From an outsider's perspective this sounds bad.

Not sure what you meant with this as any GPU company can follow DRM interface and deliver your driver through dkms. The problem here is that Nvidia approach completely avoids the guidelines Linux provides for graphic drivers, so if their module gets broken after a kernel update the guilt is a 100% on them.
mos Oct 28, 2020
Quoting: Guest
Quoting: mos
Quoting: GuestEvery product is different
how is one (green) GPU is fundamentally different from another (red) pray enlighten us.

the rest of the post is just not worth of replying to really.

I already enumerated them but let's do it again: driver stability, driver updating, price/performance, cooling solutions(performance/noise, heat(affects other components too), OC headroom), performance/watts, generic OC headroom, 3rd-party warranty programs, special features(gsync, freesync, wayland, KMS, RTX, DLSS etc.). You can't make an informed purchase without knowing about these.
Aaaand in the grand scheme of things the red ones are just as good pound4pound as the green ones.
The majority of the consumers won't care about the intricacies and obscure technicalities or even a dozen more FPS here and there. NVIDIA currently has the upper hand at hardware ray-tracing? Who cares? Well, about 5% of gamers. See?
What's left is support and the Free Software support in particular, how well it alignes with the rest of the stack and in this department there's a clear winner.
Back to square one I guess.
illwieckz Oct 28, 2020
Quoting: GuestOr just be a conscious customer and evaluate products properly instead of relying on ideologies only.
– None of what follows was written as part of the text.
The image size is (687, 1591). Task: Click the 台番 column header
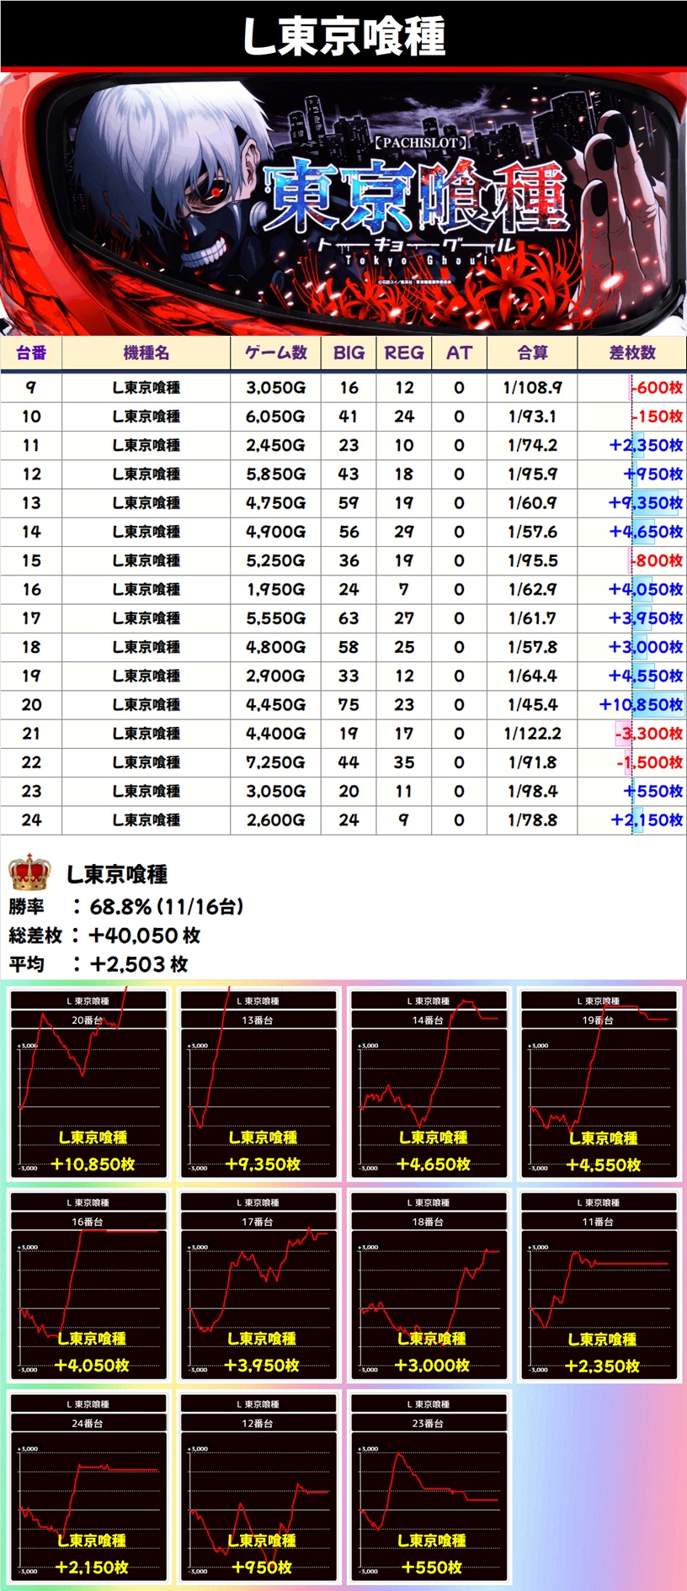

So you can't buy Nvidia, only AMD or Intel can be bought if you evaluate products properly, and if you need Navi-like power, only AMD can be bought if you evaluate products properly.

Nvidia are bad products on Linux, they require closed obsolete technology, provide experience that did not evolved since year 2000, are badly supported and become quickly obsolete and lose driver support on short time. If Nvidia asked me to build-up for them a catchword, I would say “Nvidia: bringing you year 2000 experience, faster”.

Also, Nvidia drivers are a pain to deal with. As a game developer for Unvanquished, I can testimony we face kind of bugs we never see with Intel or AMD, we even have to hardcode special workaround for their driver brokenness.

We tested more than 50 GPUs that comes from the past 18 years to today:
https://wiki.unvanquished.net/wiki/GPU_compatibility_matrix
And I can testimony: Nvidia is trash and pain, garbage and suffering.

On the contrary AMD support is stellar, it works really well, performance are awesome, and support is stellar.

The only reason to buy Nvidia today is that if you're constrained to use CUDA, so you're likely victim of a racket. Being forced to use proprietary software is worst than not using any software, it's a kind or racket: a service that is fraudulently offered to solve a problem. Being forced to buy Nvidia hardware to run a software is a racket.